It should come as no surprise that Cardinal Oscar Rodriguez Maradiaga's recent comments on American libertarianism have stirred a bit of a furor in free-market circles. On American zeal for preserving laissez-faire economic systems, the Honduran Cardinal had the following to say at speech on June 3 in Washington, D.C.:

The elimination of the structural causes for poverty is a matter of urgency that can no longer be postponed... The hungry or sick child of the poor cannot wait… Many of these libertarianists do not read the social doctrine of the church. [Religious News Service]

Cardinal Maradiaga, who is one of the pope's top advisers, went on to say that the free market is "the new idol," lambasting those who adhere to libertarian economic policies in the face of the poor's suffering. Libertarianism and Catholicism are, at times, incompatible, he concludes, though he notes that doesn't mean the church "despises the rich."

At National Review, Kevin D. Williamson took Cardinal Maradiaga to task, arguing that free market capitalism has done more for the global poor than any state program ever has. Williamson knocks the church for what he says is its backward, 1st-century understanding of the role of the state, one that has evolved "precious little since 'render unto Caesar.'" He believes unfettered free trade could do a better job of caring for the poor than regulating distribution, writing:

Those who put distribution at the top of their list of priorities both make the error of assuming the existence of some exogenous agency that oversees distribution (that being the Distribution Fairy) and entirely ignore the vital question of what gets produced and by whom. [National Review]

But Williamson, like the arch-libertarians Maradiaga criticizes, presupposes that the production of wealth gives its producers some special entitlement to it, that it belongs rightfully to them in an absolute and fundamental way. Yet, this is the kernel of Maradiaga's argument: When states are assembled in order to protect and enforce ownership to the exclusion of the poor, then a twofold error has been committed (at least from the Catholic perspective).

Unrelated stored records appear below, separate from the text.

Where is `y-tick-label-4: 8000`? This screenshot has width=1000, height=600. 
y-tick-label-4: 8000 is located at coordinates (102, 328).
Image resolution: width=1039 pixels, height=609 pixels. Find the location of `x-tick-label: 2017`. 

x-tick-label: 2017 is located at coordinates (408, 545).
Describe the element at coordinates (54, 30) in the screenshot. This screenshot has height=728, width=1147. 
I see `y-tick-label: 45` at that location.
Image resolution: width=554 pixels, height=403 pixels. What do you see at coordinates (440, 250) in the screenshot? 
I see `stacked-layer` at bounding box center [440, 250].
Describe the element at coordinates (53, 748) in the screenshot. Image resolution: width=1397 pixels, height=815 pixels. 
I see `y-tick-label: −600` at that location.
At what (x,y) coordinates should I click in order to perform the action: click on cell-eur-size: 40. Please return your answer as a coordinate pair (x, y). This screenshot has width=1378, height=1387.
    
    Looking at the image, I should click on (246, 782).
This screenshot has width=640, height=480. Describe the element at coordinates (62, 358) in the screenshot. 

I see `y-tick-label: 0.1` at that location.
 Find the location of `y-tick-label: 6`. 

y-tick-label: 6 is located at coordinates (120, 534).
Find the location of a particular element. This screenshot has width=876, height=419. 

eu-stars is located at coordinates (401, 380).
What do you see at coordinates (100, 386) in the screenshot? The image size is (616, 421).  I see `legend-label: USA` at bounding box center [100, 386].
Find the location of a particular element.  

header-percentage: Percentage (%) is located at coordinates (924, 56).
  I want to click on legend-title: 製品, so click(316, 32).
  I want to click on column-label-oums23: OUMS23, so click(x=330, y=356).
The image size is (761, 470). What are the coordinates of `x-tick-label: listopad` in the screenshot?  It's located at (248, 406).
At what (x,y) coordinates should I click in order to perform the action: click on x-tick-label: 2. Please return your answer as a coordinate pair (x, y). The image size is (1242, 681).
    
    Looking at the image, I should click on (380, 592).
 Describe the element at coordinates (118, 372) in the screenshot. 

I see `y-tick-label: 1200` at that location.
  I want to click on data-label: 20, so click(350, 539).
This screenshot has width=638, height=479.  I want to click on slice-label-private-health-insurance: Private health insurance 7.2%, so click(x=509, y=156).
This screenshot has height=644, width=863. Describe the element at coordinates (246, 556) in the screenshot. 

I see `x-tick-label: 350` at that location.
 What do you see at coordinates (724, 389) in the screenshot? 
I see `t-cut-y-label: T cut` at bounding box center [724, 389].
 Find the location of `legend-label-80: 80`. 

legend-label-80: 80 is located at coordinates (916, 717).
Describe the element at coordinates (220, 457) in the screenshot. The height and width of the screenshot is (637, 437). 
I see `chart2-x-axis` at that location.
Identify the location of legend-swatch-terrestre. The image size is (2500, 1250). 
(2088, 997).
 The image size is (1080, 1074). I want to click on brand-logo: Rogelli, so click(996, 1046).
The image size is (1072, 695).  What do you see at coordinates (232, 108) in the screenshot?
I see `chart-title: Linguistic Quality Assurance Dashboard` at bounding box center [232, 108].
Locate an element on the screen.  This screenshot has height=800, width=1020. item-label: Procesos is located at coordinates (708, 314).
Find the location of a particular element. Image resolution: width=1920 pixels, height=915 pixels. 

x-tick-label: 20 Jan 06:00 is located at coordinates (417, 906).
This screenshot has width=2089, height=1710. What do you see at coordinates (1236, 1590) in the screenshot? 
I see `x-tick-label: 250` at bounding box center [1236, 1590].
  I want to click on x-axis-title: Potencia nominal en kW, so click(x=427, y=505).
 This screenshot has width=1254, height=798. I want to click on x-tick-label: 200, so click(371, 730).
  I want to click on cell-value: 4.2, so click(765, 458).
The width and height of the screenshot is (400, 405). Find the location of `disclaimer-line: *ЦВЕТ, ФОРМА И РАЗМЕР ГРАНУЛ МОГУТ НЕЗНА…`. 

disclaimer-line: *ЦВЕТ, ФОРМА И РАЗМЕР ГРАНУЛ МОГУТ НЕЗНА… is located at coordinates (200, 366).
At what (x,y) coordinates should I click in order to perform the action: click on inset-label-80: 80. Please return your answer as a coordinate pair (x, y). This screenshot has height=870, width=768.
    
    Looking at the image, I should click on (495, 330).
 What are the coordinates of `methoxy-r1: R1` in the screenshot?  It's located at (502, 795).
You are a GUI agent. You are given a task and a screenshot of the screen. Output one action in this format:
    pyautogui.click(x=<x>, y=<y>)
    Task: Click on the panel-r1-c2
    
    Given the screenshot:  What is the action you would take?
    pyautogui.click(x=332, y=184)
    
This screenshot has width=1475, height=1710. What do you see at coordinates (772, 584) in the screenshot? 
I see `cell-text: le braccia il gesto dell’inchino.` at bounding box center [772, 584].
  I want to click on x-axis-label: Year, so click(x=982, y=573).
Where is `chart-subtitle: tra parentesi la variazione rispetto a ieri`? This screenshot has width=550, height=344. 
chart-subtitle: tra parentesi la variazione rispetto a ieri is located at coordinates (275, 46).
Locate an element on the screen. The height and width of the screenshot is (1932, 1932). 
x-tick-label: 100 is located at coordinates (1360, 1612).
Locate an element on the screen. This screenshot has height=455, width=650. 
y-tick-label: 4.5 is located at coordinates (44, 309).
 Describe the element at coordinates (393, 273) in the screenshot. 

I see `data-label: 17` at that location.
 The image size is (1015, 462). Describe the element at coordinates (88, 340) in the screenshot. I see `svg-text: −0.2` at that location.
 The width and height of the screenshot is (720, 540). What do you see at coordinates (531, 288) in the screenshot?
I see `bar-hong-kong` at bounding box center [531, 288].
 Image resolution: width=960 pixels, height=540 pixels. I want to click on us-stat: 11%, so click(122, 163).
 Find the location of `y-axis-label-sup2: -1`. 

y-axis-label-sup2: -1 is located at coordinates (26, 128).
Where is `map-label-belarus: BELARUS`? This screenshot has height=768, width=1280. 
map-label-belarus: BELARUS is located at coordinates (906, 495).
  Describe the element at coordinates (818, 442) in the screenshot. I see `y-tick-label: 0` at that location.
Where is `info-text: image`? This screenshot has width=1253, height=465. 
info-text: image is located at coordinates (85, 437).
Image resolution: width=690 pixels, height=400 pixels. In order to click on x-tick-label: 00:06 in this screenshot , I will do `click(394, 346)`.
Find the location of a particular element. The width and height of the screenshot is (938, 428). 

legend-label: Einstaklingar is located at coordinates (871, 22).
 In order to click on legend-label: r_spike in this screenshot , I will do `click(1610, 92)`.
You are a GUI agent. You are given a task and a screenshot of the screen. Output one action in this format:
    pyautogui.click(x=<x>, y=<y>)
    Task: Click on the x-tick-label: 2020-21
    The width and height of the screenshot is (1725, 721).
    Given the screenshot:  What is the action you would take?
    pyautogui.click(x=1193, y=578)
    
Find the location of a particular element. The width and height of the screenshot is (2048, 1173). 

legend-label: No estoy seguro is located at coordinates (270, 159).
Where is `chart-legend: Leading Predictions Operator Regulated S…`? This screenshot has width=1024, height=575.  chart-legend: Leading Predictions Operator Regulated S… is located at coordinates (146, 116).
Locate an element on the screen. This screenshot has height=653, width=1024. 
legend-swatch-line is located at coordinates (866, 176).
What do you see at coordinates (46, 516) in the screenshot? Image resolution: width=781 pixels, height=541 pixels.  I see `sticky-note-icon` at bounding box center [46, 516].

First, there is no divine right to private property in the eyes of the church. Consider St. Augustine's explanation of the origin of property in his Tractates on the Gospel of John:

By what right does every man possess what he possesses? Is it not by human right? For by divine right 'the earth is the Lord's and the fullness thereof.' (I Cor. 10:26). God has made the rich and poor of one clay: the same earth supports the poor and rich alike. But by human right, however, someone says, 'this estate is mine, this house is mine, this slave is mine.' By human right, therefore: that is, by the right of emperors.

Augustine's point is that property is a de facto creation of the state. It's a fairly simple idea: By creating property laws and then enforcing those laws with force (such as the armed forces and police), the state shapes and maintains property ownership. This legal realist position has been more recently popularized by the early 20th century jurist Robert Hale and by philosopher Thomas Nagel.

For Augustine, unlike secular legal realists, property has a spiritual dimension: All things in common belong to the people of God. But in temporal matters that heavenly distribution isn't honored, and so we rely on states to create institutions of property that are hopefully fair and just. This is the second point Williamson on which departs from church wisdom. For the libertarian, Williamson says, government simply has no moral dimension:

...[T]here is an implicit and sometimes explicit belief that the state is a channel for moral expression, whether that expression takes the form of entrenching traditional ideals about family life or or collaborating with the state in the seizure and redistribution of wealth… But the state is in fact no such thing. It is a piece of social software, a technology, a tool with no more moral significance in and of itself than a hammer. [National Review]

But to deny the moral dimension of government is to suggest that there are realms of human life exempt, somehow, from moral judgment, and this is emphatically contrary to the Christian vision. A hammer may be a piece of technology, but there's a decided moral distinction between using it to nail down a beam and using it to bash in a skull. Likewise, the state may be a tool, but the way it shapes property distribution — to either care for the poor, ill, and those in need or to ignore them — is absolutely subject to moral inquiry.

This is the point Cardinal Maradiaga made, and it has been a powerful theme in Pope Francis' ministry as well. There may very well be particular inflections or applications of libertarian thought that are consonant with Catholic social teaching, but they must account for these foundational truths.